Brief: The line containing "Home (62, 37)" marks where to begin; quote it and every line after it through the end of the data, exactly as written.

(Stored data entries)
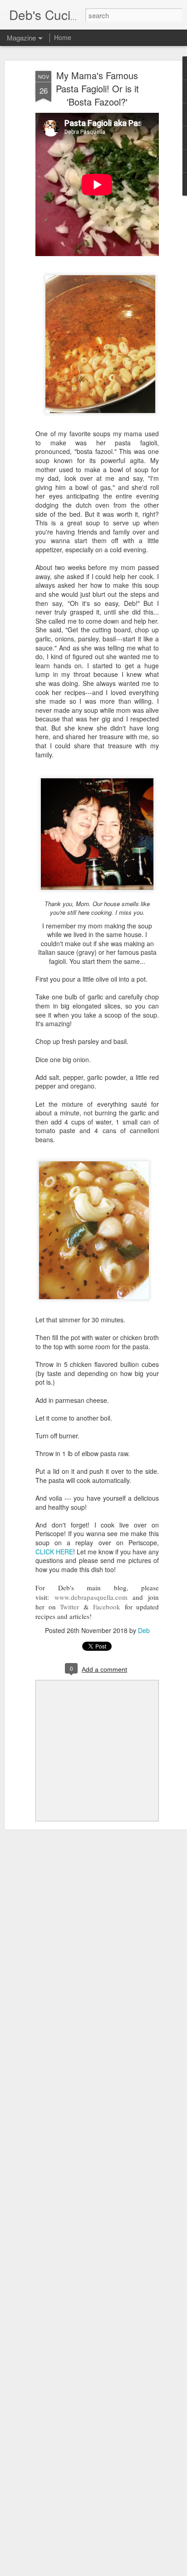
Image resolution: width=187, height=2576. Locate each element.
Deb (144, 1630)
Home (62, 37)
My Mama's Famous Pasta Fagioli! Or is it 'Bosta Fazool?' (97, 88)
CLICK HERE (54, 1551)
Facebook (106, 1606)
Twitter (69, 1606)
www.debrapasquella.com (91, 1597)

Response to this exercise:
Home (62, 37)
My Mama's Famous Pasta Fagioli! Or is it 'Bosta Fazool?' (97, 88)
CLICK HERE (54, 1551)
Facebook (106, 1606)
Twitter (69, 1606)
www.debrapasquella.com (91, 1597)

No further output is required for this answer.